New financial regulations came into play from 2021 which limited teams to $145 million, a figure which will drop to $140 million for the coming season.
It's a move which many within the paddock first resisted but has since proved a significant factor in increasing teams' value.
On track, it's also a way of levelling the playing field and making it difficult for teams to simply spend their way to the world championship.
“In my specific area, which is obviously a portion of the overall way we spend the budget cap, I think the main impact really is that there's a lot of millions going into the freight business, as an operational element of going racing,” he explained.
“That sometimes is kind of not obviously in the spotlight but actually is a considerable opportunity also to generate savings and efficiency.
“I really welcomed the push given by the budget cap requirement because we generated efficiency in that area in the way we ship stuff around the world.”
While efficiency has been a key factor, managing staff costs have also been important.

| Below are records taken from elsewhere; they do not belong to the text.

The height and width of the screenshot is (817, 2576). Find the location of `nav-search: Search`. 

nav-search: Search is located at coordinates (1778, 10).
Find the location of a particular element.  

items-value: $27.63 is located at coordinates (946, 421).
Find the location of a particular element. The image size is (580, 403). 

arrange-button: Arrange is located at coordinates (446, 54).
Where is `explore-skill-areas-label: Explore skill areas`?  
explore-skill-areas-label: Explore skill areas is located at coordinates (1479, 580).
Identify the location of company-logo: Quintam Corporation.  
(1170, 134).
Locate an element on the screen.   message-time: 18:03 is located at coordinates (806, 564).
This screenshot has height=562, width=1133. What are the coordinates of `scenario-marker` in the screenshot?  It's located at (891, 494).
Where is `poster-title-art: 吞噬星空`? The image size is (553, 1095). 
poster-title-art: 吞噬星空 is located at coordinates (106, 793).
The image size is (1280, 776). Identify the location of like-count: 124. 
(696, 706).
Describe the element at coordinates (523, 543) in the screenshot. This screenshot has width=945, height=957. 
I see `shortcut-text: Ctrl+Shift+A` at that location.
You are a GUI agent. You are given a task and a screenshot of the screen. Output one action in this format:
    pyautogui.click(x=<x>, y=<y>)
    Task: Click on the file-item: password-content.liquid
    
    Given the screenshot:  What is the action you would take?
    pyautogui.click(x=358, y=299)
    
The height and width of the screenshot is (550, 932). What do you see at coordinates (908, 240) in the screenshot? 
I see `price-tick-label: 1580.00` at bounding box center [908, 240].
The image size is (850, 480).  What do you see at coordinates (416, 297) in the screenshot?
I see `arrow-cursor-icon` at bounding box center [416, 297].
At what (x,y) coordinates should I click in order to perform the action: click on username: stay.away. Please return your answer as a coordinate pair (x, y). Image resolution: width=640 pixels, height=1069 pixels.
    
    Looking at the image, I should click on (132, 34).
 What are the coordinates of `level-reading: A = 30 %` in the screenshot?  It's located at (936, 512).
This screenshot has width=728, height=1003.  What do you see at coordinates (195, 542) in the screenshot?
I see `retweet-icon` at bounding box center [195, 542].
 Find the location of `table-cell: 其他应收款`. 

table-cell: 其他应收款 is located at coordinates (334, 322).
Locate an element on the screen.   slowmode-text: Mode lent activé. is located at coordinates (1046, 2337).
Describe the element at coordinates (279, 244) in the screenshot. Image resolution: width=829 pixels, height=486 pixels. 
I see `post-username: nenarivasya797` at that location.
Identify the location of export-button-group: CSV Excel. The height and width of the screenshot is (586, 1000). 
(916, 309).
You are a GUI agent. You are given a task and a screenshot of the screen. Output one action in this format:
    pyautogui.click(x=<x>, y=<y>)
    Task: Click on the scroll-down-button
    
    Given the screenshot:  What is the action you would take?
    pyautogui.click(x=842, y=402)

Though a handful of key roles within an organisation fall outside the cost cap, the majority fall within its bounds and prove a significant percentage of the overall sum available to teams.
It made for a difficult balancing act as organisations grappled to meet the new constraint, in some instances reassigning personnel or even making redundancies.
“The labour cost in a way is another important element of contribution within the budget cap,” Stella noted.
“But apart from these two aspects, the impact of the way we go racing from a race team point of view was not a big one.
“I would say it's almost an opportunity for this extra portion generating efficiency that you wonder why we didn't do that before.”